Published Jan 24, 2015If the alt-folk revival means we're threatening to reach peak "stomp," someone forgot to tell Halifax's Willie Stratton.
I spent a good chunk of last night's Dead of Winter deeply concerned about whether the wobbly Bus Stop stage would survive the thundering force of Stratton's foot. I kept watching the bouncing guitar stand, shaking from each impact, wondering if it would topple over into the amplifiers. With every downward strike, I became increasingly convinced that Stratton's leg would simply burst through the wooden floor and emerge a bloody, tangled mess. (In the end, the only minor casualty was a single monitor, which toppled off the stage near set's end and was quickly recovered.)
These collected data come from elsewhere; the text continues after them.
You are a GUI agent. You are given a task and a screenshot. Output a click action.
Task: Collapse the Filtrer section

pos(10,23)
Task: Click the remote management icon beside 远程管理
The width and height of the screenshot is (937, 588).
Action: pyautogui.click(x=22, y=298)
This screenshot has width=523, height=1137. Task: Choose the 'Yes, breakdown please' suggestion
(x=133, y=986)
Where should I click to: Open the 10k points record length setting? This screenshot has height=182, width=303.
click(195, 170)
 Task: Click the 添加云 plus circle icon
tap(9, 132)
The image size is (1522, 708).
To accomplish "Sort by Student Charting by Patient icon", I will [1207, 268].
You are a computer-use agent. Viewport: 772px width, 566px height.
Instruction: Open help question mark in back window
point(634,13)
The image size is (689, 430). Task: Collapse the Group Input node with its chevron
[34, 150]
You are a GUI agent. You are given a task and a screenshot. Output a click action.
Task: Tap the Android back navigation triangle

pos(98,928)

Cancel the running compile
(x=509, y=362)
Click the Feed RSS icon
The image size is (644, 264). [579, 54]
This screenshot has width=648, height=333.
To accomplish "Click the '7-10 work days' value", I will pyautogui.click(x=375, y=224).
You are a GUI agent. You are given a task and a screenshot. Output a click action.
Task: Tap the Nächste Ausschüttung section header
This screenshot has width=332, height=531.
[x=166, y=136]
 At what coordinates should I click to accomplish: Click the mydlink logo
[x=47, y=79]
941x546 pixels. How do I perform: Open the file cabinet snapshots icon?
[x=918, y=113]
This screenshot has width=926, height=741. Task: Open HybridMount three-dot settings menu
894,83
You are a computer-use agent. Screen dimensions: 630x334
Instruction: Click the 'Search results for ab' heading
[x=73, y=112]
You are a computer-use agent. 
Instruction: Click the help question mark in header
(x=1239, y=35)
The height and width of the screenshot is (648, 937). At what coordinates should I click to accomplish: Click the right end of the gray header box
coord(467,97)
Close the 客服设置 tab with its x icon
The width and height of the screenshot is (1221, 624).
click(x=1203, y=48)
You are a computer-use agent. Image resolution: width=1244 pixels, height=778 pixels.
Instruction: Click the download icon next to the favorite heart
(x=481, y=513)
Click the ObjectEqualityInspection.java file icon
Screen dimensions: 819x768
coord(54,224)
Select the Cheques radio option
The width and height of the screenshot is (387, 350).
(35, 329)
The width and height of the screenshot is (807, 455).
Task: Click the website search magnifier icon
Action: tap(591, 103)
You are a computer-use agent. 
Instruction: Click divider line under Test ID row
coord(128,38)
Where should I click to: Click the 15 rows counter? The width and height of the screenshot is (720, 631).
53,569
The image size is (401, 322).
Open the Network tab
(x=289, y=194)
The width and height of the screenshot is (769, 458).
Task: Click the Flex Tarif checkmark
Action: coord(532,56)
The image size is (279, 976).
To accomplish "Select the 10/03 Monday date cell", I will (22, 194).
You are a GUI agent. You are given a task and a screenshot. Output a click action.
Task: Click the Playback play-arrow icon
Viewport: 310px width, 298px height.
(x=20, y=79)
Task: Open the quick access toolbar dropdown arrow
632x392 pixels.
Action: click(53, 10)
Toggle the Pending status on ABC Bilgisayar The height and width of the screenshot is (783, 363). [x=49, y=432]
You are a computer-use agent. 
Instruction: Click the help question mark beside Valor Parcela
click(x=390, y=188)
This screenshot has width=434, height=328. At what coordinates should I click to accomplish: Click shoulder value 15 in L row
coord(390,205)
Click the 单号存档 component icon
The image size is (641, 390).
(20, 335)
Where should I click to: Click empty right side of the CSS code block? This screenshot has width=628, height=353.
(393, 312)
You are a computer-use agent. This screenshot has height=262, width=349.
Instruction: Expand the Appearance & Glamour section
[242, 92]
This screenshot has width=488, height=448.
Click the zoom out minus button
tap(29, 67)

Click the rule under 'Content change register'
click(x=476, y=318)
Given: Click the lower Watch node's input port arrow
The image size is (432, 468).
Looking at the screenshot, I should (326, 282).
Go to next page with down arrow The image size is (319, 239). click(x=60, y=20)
Stratton, whose record Deserter won the Music Nova Scotia Award for Alternative Album of the Year last year, clearly has an undeniable energy, matched with a throat-tearing voice that resembles Marcus Mumford after several shots of fiery whisky. At times, the five-piece band's boisterous cacophony proved a bit much to handle, becoming tangled ball of indistinct noise in the mix (and requiring extensive retuning that hurt the set's flow somewhat). But the material was quite strong, particularly a late-set take on Stratton's two-part epic "The River" that sprawled and swayed — and stomped — the Dead of Winter festival's second night to a close.